Delta Lake: Trino fails to write checkpoint on tables containing Infinity
#24029
Description
Hi folks,
We've recently noticed an issue where the jobs optimizing our Delta Lake tables were silently failing to write checkpoints.
The query appears to complete successfully:
$ ALTER TABLE foo EXECUTE optimize;
ALTER TABLE EXECUTE
rows
------
(0 rows)
Query 20241025_143716_00027_7d36b, FINISHED, 2 nodes
Splits: 8 total, 8 done (100.00%)
0.22 [0 rows, 0B] [0 rows/s, 0B/s]
But upon looking at the Delta Table, no new checkpoint was created; eventually leading to very long analysis times (after a few thousand log entries piled up without a checkpoint 😬 ).
Looking into it, we noticed the following error log in the coordinator:
2024-11-04T12:39:37.774Z ERROR 20241104_123936_00273_m45u9.0.0.0-16-159 io.trino.plugin.deltalake.DeltaLakeMetadata Failed to write checkpoint for table foo for version 1234
And the full stacktrace:
java.lang.ClassCastException: class java.lang.String cannot be cast to class java.lang.Double (java.lang.String and java.lang.Double are in module java.base of loader 'bootstrap')
at io.trino.plugin.deltalake.transactionlog.DeltaLakeParquetStatisticsUtils.jsonValueToTrinoValue(DeltaLakeParquetStatisticsUtils.java:131)
at io.trino.plugin.deltalake.transactionlog.checkpoint.CheckpointWriter.lambda$preprocessMinMaxValues$15(CheckpointWriter.java:434)
at java.base/java.util.stream.Collectors.lambda$uniqKeysMapAccumulator$1(Collectors.java:180)
at java.base/java.util.stream.ReduceOps$3ReducingSink.accept(ReduceOps.java:169)

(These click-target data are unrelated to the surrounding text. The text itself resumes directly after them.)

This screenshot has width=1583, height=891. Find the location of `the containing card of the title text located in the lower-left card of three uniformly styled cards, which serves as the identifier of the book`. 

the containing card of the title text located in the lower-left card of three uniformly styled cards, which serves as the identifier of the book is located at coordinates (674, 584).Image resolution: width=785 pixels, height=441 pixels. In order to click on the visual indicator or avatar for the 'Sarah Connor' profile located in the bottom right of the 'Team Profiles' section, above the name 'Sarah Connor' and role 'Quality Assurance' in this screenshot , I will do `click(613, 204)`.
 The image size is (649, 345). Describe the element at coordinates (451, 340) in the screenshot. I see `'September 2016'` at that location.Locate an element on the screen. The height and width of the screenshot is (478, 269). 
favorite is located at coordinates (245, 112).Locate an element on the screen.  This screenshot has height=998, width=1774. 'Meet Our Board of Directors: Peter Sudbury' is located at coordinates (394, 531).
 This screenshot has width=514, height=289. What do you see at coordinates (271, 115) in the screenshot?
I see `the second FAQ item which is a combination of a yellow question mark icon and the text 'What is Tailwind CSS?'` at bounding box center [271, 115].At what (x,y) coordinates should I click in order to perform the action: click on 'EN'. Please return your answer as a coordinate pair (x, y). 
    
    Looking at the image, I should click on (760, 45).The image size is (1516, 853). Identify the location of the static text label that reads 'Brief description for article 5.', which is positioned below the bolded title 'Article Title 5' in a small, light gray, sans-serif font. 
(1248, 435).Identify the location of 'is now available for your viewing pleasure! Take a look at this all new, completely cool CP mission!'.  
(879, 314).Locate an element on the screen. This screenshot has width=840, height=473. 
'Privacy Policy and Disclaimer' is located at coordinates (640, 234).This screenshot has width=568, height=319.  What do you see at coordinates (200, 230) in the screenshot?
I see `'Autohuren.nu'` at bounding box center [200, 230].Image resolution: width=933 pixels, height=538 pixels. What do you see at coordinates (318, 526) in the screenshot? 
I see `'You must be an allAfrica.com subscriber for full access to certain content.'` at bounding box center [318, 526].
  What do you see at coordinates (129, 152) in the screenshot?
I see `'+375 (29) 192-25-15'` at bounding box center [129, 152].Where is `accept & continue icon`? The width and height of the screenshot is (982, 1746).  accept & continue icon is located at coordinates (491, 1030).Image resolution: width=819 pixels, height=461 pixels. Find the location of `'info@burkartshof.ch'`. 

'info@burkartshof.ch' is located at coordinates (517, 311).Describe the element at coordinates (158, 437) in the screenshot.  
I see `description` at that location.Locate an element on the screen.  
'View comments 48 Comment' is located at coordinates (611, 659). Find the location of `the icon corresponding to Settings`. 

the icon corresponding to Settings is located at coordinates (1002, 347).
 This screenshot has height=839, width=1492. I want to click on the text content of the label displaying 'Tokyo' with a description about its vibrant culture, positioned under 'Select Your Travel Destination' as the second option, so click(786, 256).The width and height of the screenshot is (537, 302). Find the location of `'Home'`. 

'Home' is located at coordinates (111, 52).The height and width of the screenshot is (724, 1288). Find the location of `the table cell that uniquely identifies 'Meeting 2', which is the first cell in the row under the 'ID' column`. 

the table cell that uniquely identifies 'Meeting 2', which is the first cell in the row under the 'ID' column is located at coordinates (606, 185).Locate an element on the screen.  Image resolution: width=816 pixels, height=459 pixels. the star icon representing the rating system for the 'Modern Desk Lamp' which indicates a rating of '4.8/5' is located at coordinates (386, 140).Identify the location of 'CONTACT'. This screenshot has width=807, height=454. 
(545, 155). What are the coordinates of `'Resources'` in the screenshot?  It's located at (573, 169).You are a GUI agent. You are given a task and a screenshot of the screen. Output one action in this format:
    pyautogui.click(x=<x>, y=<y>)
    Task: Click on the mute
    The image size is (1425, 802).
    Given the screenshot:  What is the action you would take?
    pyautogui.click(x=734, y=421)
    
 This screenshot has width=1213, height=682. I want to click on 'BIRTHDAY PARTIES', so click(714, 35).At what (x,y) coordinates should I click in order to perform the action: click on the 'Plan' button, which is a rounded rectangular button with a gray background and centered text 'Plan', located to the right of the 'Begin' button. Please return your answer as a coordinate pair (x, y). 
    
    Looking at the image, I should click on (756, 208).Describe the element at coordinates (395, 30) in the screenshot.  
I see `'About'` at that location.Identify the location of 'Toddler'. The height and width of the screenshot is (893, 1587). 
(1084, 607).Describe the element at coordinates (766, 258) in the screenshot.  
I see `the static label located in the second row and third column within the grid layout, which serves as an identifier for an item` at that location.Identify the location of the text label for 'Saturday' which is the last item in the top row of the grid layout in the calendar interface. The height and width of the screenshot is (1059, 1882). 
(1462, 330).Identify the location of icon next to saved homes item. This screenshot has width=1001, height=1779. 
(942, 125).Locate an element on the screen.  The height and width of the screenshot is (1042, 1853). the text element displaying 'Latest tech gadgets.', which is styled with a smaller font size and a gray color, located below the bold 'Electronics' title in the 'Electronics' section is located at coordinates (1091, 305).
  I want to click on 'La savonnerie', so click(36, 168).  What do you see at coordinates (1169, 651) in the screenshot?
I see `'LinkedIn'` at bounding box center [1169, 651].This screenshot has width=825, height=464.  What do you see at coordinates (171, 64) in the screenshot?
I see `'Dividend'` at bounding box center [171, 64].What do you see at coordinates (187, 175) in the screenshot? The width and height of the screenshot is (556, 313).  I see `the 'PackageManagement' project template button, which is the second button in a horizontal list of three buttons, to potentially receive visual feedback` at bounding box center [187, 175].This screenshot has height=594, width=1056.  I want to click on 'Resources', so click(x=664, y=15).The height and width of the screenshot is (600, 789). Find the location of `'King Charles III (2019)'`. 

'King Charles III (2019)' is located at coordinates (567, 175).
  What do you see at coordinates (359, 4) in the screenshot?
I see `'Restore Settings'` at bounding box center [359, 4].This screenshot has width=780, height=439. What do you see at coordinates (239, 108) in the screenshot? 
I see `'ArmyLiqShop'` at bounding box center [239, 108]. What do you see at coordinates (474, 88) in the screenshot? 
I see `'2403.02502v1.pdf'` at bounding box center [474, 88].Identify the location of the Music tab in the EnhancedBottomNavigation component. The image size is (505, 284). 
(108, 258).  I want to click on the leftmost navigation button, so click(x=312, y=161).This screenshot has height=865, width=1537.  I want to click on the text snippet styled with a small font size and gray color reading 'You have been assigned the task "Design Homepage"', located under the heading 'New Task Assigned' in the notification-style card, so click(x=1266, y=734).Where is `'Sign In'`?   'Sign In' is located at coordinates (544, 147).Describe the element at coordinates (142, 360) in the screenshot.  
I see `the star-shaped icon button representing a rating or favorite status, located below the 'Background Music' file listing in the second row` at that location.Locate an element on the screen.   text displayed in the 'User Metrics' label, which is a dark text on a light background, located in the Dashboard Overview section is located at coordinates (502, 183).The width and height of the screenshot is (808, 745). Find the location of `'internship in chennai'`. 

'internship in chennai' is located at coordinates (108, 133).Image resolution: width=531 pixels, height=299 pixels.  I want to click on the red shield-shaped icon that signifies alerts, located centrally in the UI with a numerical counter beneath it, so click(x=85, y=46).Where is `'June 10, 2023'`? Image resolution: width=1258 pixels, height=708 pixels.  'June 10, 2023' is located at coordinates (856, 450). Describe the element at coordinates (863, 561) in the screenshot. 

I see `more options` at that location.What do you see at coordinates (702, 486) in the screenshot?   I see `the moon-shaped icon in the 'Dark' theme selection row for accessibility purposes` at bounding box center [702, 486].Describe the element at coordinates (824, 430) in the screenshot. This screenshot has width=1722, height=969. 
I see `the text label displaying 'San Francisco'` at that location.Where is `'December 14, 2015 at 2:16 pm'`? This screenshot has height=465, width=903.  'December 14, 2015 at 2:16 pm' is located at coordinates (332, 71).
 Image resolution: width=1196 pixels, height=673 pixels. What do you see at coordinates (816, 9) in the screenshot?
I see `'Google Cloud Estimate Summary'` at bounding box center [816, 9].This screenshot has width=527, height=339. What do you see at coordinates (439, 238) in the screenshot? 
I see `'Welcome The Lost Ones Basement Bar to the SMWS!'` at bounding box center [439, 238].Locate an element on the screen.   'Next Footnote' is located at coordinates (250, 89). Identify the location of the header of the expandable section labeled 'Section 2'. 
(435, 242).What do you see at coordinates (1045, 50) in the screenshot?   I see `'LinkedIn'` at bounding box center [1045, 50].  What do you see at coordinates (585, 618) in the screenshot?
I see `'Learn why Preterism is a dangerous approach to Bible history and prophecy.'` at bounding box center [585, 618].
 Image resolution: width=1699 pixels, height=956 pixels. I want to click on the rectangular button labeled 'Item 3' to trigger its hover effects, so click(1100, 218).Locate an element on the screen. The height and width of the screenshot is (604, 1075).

at java.base/java.util.Spliterators$ArraySpliterator.forEachRemaining(Spliterators.java:1024)
at java.base/java.util.stream.AbstractPipeline.copyInto(AbstractPipeline.java:556)
at java.base/java.util.stream.AbstractPipeline.wrapAndCopyInto(AbstractPipeline.java:546)
at java.base/java.util.stream.ReduceOps$ReduceOp.evaluateSequential(ReduceOps.java:921)
at java.base/java.util.stream.AbstractPipeline.evaluate(AbstractPipeline.java:265)
at java.base/java.util.stream.ReferencePipeline.collect(ReferencePipeline.java:702)
at io.trino.plugin.deltalake.transactionlog.checkpoint.CheckpointWriter.lambda$preprocessMinMaxValues$16(CheckpointWriter.java:428)
at java.base/java.util.Optional.map(Optional.java:260)
at io.trino.plugin.deltalake.transactionlog.checkpoint.CheckpointWriter.preprocessMinMaxValues(CheckpointWriter.java:420)
at io.trino.plugin.deltalake.transactionlog.checkpoint.CheckpointWriter.writeMinMaxMapAsFields(CheckpointWriter.java:391)
at io.trino.plugin.deltalake.transactionlog.checkpoint.CheckpointWriter.lambda$writeParsedStats$12(CheckpointWriter.java:375)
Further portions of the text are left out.